> **WORK TO DO**:
Rewrite the rows below with "GUI agent" changed to "screen assistant" each time it appears, and leave everything else the same.

(Entries taken from a collection)

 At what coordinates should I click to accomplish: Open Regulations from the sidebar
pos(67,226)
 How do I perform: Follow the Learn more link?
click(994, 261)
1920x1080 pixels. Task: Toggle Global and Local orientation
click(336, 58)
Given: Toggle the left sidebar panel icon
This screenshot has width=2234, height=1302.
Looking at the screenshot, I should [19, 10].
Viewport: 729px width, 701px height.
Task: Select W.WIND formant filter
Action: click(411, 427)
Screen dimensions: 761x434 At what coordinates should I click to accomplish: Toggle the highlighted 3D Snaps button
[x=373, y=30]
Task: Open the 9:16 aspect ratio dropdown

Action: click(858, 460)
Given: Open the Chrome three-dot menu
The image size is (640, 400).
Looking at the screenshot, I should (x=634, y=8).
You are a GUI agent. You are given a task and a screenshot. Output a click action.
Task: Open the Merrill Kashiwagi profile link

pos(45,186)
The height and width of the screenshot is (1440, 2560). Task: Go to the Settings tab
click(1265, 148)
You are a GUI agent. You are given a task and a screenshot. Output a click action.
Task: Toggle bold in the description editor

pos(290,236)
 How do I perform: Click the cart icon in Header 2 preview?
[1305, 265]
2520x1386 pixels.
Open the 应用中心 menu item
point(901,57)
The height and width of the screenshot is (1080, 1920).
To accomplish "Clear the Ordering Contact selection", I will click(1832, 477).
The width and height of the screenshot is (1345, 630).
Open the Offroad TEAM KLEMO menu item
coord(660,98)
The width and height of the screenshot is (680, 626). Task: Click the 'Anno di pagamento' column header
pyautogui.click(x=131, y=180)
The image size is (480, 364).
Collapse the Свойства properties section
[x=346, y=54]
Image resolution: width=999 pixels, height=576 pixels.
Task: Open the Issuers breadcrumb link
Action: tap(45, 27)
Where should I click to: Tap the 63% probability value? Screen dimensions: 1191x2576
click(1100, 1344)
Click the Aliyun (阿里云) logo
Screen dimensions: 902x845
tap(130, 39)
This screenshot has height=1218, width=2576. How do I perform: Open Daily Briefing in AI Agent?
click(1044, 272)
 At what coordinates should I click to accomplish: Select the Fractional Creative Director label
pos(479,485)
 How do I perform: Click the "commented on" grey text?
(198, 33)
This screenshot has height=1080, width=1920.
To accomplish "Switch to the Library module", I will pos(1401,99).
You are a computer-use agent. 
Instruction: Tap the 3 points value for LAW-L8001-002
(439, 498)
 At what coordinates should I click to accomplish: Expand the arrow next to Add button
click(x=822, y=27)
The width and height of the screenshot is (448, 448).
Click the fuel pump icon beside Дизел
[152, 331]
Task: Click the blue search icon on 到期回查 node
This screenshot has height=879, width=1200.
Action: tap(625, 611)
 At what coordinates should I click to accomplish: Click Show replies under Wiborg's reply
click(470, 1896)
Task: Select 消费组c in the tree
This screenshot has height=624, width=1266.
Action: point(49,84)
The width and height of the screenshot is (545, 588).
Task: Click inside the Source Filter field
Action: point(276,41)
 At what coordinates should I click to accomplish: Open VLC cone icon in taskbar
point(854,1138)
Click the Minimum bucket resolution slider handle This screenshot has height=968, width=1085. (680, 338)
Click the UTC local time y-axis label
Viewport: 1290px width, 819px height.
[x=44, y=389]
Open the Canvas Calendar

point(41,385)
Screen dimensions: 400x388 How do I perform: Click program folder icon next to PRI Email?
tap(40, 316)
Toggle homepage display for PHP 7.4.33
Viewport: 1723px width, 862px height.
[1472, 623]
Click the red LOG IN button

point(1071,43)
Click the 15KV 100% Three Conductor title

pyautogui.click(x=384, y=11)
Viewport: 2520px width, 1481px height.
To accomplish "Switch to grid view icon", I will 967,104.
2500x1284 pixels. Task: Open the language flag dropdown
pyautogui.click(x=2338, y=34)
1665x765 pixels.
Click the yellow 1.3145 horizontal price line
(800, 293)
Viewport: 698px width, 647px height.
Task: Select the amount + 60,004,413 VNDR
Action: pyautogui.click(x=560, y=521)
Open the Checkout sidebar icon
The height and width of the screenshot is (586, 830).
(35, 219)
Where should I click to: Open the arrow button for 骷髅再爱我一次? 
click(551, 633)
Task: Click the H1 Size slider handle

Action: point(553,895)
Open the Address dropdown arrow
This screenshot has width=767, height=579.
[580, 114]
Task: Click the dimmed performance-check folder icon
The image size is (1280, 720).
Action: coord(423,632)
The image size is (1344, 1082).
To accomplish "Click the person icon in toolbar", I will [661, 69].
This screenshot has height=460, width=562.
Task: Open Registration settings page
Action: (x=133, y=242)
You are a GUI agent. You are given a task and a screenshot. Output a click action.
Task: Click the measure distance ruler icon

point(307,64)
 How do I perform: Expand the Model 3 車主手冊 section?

> **ANSWER TO THIS EXERCISE**:
 At what coordinates should I click to accomplish: Open Regulations from the sidebar
pos(67,226)
 How do I perform: Follow the Learn more link?
click(994, 261)
1920x1080 pixels. Task: Toggle Global and Local orientation
click(336, 58)
Given: Toggle the left sidebar panel icon
This screenshot has width=2234, height=1302.
Looking at the screenshot, I should [19, 10].
Viewport: 729px width, 701px height.
Task: Select W.WIND formant filter
Action: click(411, 427)
Screen dimensions: 761x434 At what coordinates should I click to accomplish: Toggle the highlighted 3D Snaps button
[x=373, y=30]
Task: Open the 9:16 aspect ratio dropdown

Action: click(858, 460)
Given: Open the Chrome three-dot menu
The image size is (640, 400).
Looking at the screenshot, I should (x=634, y=8).
You are a screen assistant. You are given a task and a screenshot. Output a click action.
Task: Open the Merrill Kashiwagi profile link

pos(45,186)
The height and width of the screenshot is (1440, 2560). Task: Go to the Settings tab
click(1265, 148)
You are a screen assistant. You are given a task and a screenshot. Output a click action.
Task: Toggle bold in the description editor

pos(290,236)
 How do I perform: Click the cart icon in Header 2 preview?
[1305, 265]
2520x1386 pixels.
Open the 应用中心 menu item
point(901,57)
The height and width of the screenshot is (1080, 1920).
To accomplish "Clear the Ordering Contact selection", I will click(1832, 477).
The width and height of the screenshot is (1345, 630).
Open the Offroad TEAM KLEMO menu item
coord(660,98)
The width and height of the screenshot is (680, 626). Task: Click the 'Anno di pagamento' column header
pyautogui.click(x=131, y=180)
The image size is (480, 364).
Collapse the Свойства properties section
[x=346, y=54]
Image resolution: width=999 pixels, height=576 pixels.
Task: Open the Issuers breadcrumb link
Action: tap(45, 27)
Where should I click to: Tap the 63% probability value? Screen dimensions: 1191x2576
click(1100, 1344)
Click the Aliyun (阿里云) logo
Screen dimensions: 902x845
tap(130, 39)
This screenshot has height=1218, width=2576. How do I perform: Open Daily Briefing in AI Agent?
click(1044, 272)
 At what coordinates should I click to accomplish: Select the Fractional Creative Director label
pos(479,485)
 How do I perform: Click the "commented on" grey text?
(198, 33)
This screenshot has height=1080, width=1920.
To accomplish "Switch to the Library module", I will pos(1401,99).
You are a computer-use agent. 
Instruction: Tap the 3 points value for LAW-L8001-002
(439, 498)
 At what coordinates should I click to accomplish: Expand the arrow next to Add button
click(x=822, y=27)
The width and height of the screenshot is (448, 448).
Click the fuel pump icon beside Дизел
[152, 331]
Task: Click the blue search icon on 到期回查 node
This screenshot has height=879, width=1200.
Action: tap(625, 611)
 At what coordinates should I click to accomplish: Click Show replies under Wiborg's reply
click(470, 1896)
Task: Select 消费组c in the tree
This screenshot has height=624, width=1266.
Action: point(49,84)
The width and height of the screenshot is (545, 588).
Task: Click inside the Source Filter field
Action: point(276,41)
 At what coordinates should I click to accomplish: Open VLC cone icon in taskbar
point(854,1138)
Click the Minimum bucket resolution slider handle This screenshot has height=968, width=1085. (680, 338)
Click the UTC local time y-axis label
Viewport: 1290px width, 819px height.
[x=44, y=389]
Open the Canvas Calendar

point(41,385)
Screen dimensions: 400x388 How do I perform: Click program folder icon next to PRI Email?
tap(40, 316)
Toggle homepage display for PHP 7.4.33
Viewport: 1723px width, 862px height.
[1472, 623]
Click the red LOG IN button

point(1071,43)
Click the 15KV 100% Three Conductor title

pyautogui.click(x=384, y=11)
Viewport: 2520px width, 1481px height.
To accomplish "Switch to grid view icon", I will 967,104.
2500x1284 pixels. Task: Open the language flag dropdown
pyautogui.click(x=2338, y=34)
1665x765 pixels.
Click the yellow 1.3145 horizontal price line
(800, 293)
Viewport: 698px width, 647px height.
Task: Select the amount + 60,004,413 VNDR
Action: pyautogui.click(x=560, y=521)
Open the Checkout sidebar icon
The height and width of the screenshot is (586, 830).
(35, 219)
Where should I click to: Open the arrow button for 骷髅再爱我一次? 
click(551, 633)
Task: Click the H1 Size slider handle

Action: point(553,895)
Open the Address dropdown arrow
This screenshot has width=767, height=579.
[580, 114]
Task: Click the dimmed performance-check folder icon
The image size is (1280, 720).
Action: coord(423,632)
The image size is (1344, 1082).
To accomplish "Click the person icon in toolbar", I will [661, 69].
This screenshot has height=460, width=562.
Task: Open Registration settings page
Action: (x=133, y=242)
You are a screen assistant. You are given a task and a screenshot. Output a click action.
Task: Click the measure distance ruler icon

point(307,64)
 How do I perform: Expand the Model 3 車主手冊 section?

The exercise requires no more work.